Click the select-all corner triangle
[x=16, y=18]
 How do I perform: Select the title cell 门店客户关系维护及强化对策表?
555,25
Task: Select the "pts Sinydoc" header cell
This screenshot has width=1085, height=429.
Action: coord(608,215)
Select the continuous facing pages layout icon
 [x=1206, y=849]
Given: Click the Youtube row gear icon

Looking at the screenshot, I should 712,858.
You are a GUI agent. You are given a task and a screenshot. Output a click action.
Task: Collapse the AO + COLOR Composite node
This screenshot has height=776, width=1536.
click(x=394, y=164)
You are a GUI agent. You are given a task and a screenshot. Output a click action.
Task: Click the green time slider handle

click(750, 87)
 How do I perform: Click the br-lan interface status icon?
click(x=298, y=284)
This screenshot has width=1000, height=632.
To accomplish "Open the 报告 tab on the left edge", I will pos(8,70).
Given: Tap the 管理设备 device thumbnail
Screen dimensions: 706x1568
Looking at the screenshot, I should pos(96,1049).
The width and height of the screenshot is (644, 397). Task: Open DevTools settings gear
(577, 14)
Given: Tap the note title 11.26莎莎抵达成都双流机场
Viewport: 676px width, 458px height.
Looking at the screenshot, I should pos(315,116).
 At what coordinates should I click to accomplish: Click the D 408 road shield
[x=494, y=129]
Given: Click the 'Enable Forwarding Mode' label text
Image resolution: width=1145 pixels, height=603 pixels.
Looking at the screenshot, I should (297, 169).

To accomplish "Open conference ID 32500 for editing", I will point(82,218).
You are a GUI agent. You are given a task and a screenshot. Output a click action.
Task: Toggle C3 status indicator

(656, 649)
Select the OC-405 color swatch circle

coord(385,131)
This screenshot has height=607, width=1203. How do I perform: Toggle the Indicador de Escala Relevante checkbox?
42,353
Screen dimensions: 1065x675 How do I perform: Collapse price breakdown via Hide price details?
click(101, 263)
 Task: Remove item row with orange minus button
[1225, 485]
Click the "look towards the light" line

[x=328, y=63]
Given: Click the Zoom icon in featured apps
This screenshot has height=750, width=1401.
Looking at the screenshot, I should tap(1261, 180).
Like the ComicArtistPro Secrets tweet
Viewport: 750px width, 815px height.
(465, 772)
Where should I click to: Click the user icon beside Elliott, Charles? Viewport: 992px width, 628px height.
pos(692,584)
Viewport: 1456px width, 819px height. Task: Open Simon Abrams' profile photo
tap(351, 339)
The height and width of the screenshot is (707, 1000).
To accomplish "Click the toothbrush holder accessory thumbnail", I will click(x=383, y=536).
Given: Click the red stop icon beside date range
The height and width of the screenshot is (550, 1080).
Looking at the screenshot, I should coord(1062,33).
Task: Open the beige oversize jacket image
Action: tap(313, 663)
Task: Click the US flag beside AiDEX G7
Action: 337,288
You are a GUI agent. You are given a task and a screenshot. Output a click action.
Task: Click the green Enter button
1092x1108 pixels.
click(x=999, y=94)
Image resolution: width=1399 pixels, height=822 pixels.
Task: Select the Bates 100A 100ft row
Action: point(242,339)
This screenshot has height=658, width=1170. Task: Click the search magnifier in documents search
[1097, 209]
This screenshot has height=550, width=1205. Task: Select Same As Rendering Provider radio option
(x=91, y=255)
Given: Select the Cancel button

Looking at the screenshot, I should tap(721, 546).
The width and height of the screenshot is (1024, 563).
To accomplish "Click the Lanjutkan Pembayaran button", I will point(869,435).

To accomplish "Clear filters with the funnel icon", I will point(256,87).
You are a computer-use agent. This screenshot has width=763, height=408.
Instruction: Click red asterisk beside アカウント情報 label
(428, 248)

Problem details: Return a copy of every line in the records that includes the string "thumbnail".

Result for this task:
Given: Tap the 管理设备 device thumbnail
To accomplish "Click the toothbrush holder accessory thumbnail", I will click(x=383, y=536).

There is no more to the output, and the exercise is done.